++++ Provided passage

James Thomas S. Devlin (10 April 1903 – after 1935) was a Scottish professional footballer who made 17 appearances in the Football League playing for Birmingham, Preston North End, Swindon Town, Walsall and Oldham Athletic. He played as an inside forward.

Career
Devlin was born in Bellshill, North Lanarkshire. He began his football career with junior clubs before moving into the Scottish League, first with Third Lanark and then King's Park. He came to England to sign for Birmingham of the First Division in September 1924. Devlin played only twice for Birmingham, unable to dislodge Johnny Crosbie from the inside-right position, and in January 1926 joined Preston North End for a fee of £362. After only a few first-team games, Devlin was sold on to Liverpool for £250, at the same time as his brother William joined from Huddersfield. Unlike his brother, Tom Devlin failed to appear for Liverpool's first team, and moved on to Swindon Town 12 months later.

Then followed appearances for clubs in several countries, including Brooklyn Wanderers and Fall River in the United States, FC Zürich in Switzerland, and RC Roubaix in France, interspersed with a return to Scotland with Aberdeen, though again without appearing for the first team, and several more English clubs, including further appearances in the Football League with Walsall and Oldham Athletic. He retired from the game in about 1936, and died in his native Scotland.

++++++++

### Given problem
Answer these questions from the Devlin biography:
(a) In what town was Devlin born?
(b) What fee did Preston North End pay for him?
(c) Which French club did he play for?
Rely solely on the Devlin biography above for the answers.

++++ Data excerpts

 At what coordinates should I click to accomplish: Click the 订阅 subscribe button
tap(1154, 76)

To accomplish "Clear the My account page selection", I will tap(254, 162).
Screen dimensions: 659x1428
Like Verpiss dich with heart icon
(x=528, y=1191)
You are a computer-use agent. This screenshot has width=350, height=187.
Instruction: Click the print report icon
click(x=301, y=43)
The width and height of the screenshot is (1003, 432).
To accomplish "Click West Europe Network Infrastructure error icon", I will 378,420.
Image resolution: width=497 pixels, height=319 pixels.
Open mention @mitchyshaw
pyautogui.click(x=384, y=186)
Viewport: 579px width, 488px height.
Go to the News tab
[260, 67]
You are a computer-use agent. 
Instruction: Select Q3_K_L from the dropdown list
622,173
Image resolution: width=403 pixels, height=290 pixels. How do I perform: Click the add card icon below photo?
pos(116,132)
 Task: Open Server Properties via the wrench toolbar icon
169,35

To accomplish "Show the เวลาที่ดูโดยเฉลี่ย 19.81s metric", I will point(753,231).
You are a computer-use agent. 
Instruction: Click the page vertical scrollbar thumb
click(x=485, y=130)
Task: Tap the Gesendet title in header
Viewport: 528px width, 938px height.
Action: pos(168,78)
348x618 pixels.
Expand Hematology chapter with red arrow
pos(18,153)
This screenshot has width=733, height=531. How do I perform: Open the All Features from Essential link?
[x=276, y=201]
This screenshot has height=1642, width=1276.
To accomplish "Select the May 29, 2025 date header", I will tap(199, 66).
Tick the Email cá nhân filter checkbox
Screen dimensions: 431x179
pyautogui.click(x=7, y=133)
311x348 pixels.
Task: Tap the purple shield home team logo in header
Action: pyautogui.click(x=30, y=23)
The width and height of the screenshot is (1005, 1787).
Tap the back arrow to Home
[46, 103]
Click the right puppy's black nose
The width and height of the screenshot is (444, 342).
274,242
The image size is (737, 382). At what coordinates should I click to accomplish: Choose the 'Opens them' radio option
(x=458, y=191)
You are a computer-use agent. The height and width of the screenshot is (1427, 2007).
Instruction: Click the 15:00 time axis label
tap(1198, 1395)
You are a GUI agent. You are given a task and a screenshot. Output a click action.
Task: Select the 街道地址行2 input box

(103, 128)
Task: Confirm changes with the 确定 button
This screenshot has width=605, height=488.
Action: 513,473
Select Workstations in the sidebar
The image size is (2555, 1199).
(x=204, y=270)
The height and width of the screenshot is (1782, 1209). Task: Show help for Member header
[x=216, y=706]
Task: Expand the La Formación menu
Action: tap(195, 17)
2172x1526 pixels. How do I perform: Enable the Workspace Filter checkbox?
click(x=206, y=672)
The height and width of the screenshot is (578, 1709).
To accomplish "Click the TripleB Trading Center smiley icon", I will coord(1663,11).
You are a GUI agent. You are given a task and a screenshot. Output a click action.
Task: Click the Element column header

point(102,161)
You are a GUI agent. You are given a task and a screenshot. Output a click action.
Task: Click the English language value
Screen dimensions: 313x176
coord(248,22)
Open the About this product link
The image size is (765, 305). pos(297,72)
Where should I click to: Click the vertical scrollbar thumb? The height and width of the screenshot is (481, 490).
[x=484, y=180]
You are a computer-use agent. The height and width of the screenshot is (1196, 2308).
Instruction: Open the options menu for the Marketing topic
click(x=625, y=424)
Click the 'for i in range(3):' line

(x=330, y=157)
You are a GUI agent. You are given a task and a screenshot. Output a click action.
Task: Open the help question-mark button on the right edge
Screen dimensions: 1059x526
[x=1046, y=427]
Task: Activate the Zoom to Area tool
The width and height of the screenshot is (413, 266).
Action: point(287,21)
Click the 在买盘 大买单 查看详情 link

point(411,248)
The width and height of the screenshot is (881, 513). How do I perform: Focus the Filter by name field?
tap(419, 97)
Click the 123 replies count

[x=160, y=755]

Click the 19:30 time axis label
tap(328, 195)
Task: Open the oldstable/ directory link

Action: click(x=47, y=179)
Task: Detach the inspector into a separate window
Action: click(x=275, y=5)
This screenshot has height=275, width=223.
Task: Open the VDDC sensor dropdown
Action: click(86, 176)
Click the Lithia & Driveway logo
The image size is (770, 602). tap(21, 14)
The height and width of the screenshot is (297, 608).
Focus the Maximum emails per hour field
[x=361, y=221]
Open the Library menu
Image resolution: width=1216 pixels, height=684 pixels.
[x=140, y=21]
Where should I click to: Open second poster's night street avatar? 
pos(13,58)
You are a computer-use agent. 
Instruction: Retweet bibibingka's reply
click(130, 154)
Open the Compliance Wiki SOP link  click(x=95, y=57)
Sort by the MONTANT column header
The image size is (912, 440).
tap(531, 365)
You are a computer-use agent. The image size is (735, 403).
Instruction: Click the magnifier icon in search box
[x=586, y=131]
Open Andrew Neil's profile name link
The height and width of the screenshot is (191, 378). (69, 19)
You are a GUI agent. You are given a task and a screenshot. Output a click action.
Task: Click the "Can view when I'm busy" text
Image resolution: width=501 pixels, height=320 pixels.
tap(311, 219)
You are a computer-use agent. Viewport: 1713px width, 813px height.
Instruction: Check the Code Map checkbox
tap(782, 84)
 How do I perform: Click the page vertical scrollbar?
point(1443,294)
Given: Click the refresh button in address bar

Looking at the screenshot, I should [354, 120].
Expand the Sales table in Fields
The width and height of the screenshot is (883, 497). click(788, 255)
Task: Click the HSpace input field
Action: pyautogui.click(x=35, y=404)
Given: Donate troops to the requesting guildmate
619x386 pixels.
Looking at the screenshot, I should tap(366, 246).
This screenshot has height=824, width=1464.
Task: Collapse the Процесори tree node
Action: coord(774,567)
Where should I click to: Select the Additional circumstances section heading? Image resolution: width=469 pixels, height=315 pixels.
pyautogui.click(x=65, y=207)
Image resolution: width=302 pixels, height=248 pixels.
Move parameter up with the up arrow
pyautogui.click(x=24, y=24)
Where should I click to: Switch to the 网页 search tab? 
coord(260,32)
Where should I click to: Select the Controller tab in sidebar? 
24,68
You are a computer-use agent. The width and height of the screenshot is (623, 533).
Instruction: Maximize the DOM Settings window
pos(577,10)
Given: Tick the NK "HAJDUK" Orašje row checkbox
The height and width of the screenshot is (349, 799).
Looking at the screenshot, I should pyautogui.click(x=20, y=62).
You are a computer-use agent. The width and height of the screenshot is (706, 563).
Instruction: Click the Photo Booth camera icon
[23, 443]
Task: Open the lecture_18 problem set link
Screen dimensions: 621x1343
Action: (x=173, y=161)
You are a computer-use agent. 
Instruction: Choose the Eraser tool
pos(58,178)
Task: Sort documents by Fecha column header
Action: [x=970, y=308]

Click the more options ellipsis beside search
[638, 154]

++++++++

### Solution for this problem
(a) Bellshill, North Lanarkshire
(b) £362
(c) RC Roubaix